– Помогите, очень вас прошу!
– Сильно не надейтесь.
После обеда рынок стал еще безлюднее. На обед я съел суп сундэ-пап[3] в том же кафе, где позавтракал. Выйдя из заведения, я без особой надежды попросил аукциониста в кепке помочь мне продать корову. Как бы то ни было, я приехал сюда, чтобы продать ее, поэтому решил не уходить до закрытия рынка. Я оставил открытым окно между багажником и кузовом и, глядя на корову, которую никто не покупает, задремал. Выглядывающая из-за забора вишня, будто опомнившись, вдруг стала разбрасывать свои нежно-розовые лепестки по ветру. Мне звонили из дома, но я не отвечал. Что, интересно, ощущали родители, чей сын отправлялся на рынок продать корову и долго не возвращался в те времена, когда телефонов еще не было?

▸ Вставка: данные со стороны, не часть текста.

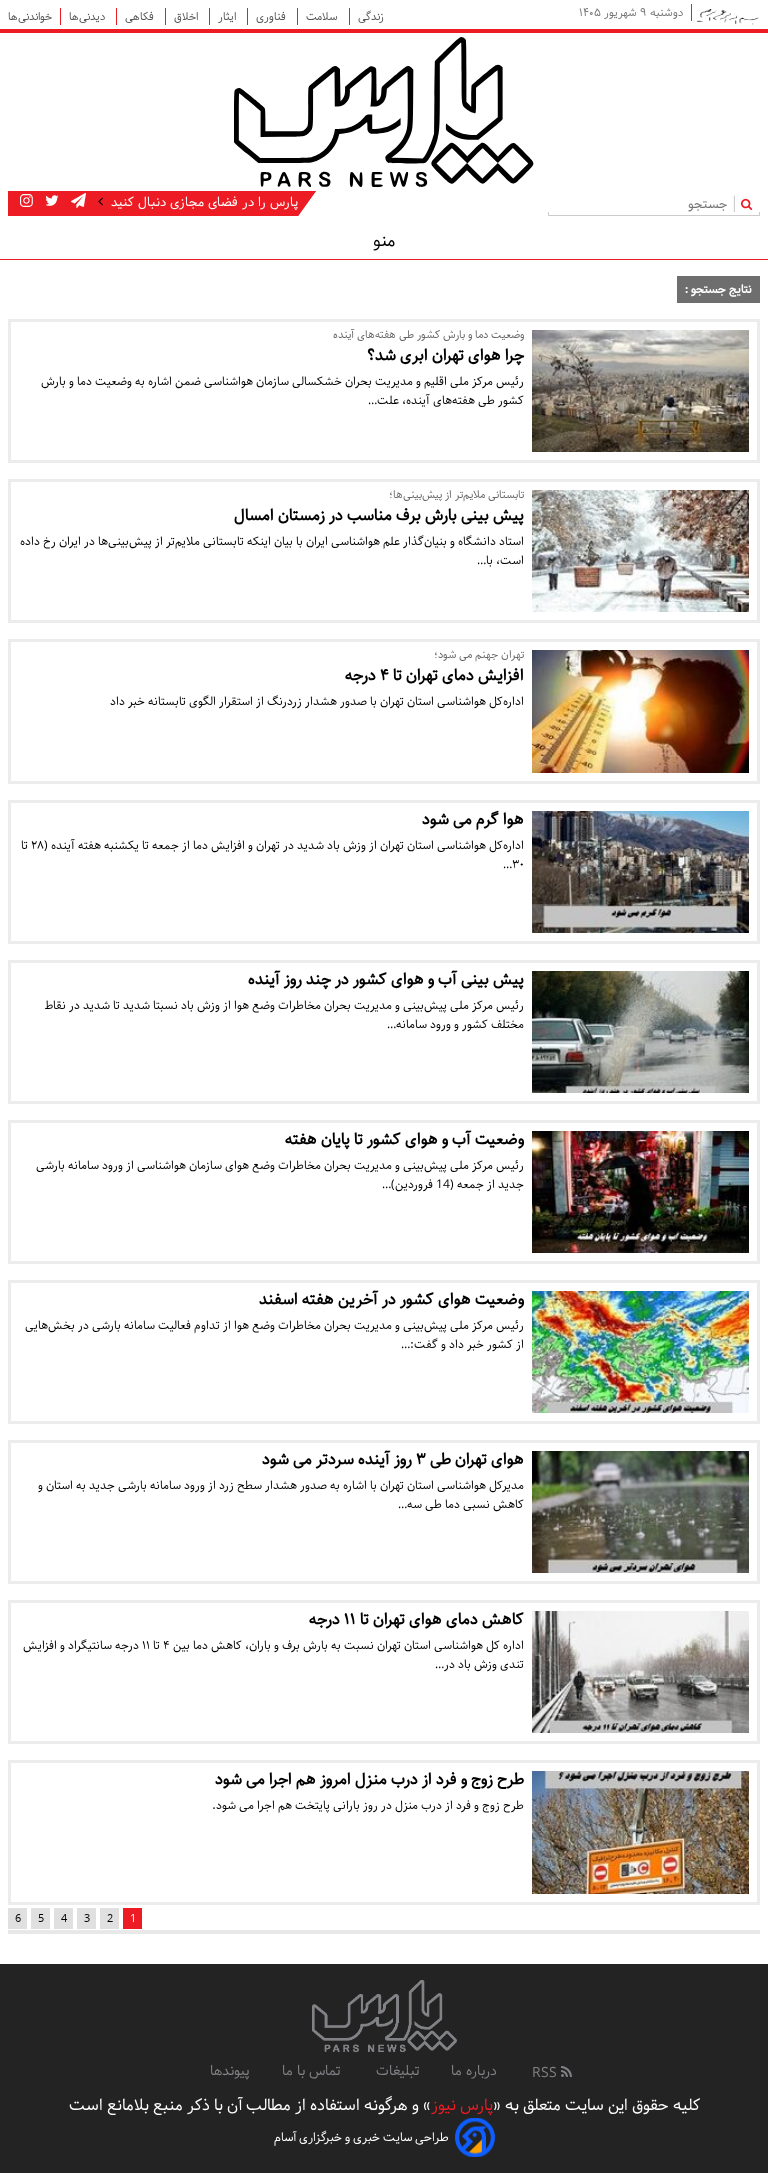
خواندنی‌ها (30, 16)
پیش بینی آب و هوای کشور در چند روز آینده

Возможно, они пристально смотрели на дорогу у дома и думали о дурном. Потеряв меня из поля зрения, корова, на спину которой упали несколько лепестков, протяжно замычала – кажется, от страха, словно искала проданного теленка. Наверное, в весенних лучах солнца много снотворного, поэтому я продолжал дремать в ожидании нового хозяина коровы.
4
– Ты хочешь меня сварить? – грустно промычала корова в огромном котле.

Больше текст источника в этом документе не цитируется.